How might the stack look?

  1. Your program talks to
  2. Instruction set architecture (ISA)
  3. converted to talk to
  4. Any same architecture hardware

In these ISA, Intel added new cool stuff to do faster processing.

  1. MMX (multimedia extensions)
  2. SSE, SSE2 (streaming SIMD extensions)
  3. SIMD = Single Instruction Multiple Data

But unsurprisingly superscalar design, processing multiple instructions at once, isn’t a free lunch, theres some complexity

  1. data hazards: oh no one of our instruction depend on the other: just try to merge/ forward the result directly
  2. structural hazards: oh no the processor doesn’t have enough capacity to handle these instructions: just have a fat register files with enough ports (an array)
  3. control hazards: oh no we need to wait for conditional branches: just prefetch/ predict those branches

It’s shocking that vectorised perf is equivalent to scalar instructions on modern processors.

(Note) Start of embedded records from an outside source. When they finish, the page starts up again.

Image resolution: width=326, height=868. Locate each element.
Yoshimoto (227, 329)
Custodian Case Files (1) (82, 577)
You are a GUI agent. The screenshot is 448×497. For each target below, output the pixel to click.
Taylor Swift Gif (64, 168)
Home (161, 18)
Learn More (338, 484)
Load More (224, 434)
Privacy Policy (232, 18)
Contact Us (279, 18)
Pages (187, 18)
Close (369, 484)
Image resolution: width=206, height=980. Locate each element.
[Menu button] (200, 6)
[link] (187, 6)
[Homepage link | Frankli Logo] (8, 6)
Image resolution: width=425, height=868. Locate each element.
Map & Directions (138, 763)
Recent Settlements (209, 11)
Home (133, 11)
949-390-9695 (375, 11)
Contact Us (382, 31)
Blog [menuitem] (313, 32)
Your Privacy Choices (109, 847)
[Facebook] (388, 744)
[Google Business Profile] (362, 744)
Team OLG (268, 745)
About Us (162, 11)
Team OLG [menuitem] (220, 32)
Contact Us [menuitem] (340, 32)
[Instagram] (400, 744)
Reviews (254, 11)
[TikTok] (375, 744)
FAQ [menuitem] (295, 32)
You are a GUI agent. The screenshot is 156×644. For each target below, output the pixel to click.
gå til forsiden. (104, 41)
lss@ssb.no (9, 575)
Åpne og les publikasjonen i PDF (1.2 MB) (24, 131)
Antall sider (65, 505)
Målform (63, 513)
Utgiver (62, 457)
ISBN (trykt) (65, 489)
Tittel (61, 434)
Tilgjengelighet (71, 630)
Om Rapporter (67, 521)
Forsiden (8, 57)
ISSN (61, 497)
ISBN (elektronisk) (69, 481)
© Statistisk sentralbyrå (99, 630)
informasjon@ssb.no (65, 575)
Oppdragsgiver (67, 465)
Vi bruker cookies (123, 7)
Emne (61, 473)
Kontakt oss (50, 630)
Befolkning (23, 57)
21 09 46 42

Intel Pentium 4 vs Motorola G4e

The key design differences are

  • Intel pushing for clock speed and deeper pipelines, leads to higher risk of bubbles clogging up the pipeline
  • G4e pushing with more parallel functional units, which needed a submission queue to be well used

Something that is talked about a lot is the pain of branch prediction and how necessary it is. It’s so expensive to just wait for many cycles waiting to get something from non L1 cache, so lot of work is put into predicting. Such as compiler hints and Intels trace cache, just speculatively inlining branch instructions out.

64-Bit Computing and x86-64

Intel wasn’t good enough so AMD beat them with creating a more popular Instruction Set Architecture called x86-64.

Caching and Performance

Level Time Size Tech Managed By
Register 1ns 1kb CMOS Compiler
L1 2ns 10kb SRAM Hardware
L2 5ns 5MB SRAM Hardware
Main Memory 30ns 1GB DRAM OS
Hard Disk 3mil ns 100GB Magnetic OS

The key principle behind cache locality working is

  1. Spatial locality: stuff you just accessed neighbours are likely needed next
  2. Temporal locality: stuff you just accessed is likely to be reaccessed soon

Cache usually simplified into blocks, and usual caching strategies exist, fully associative, n-way associative, direct mapping styles. Can’t do cool eviction policies as it’s too expensive, it gotta be cheap if it’s done so often.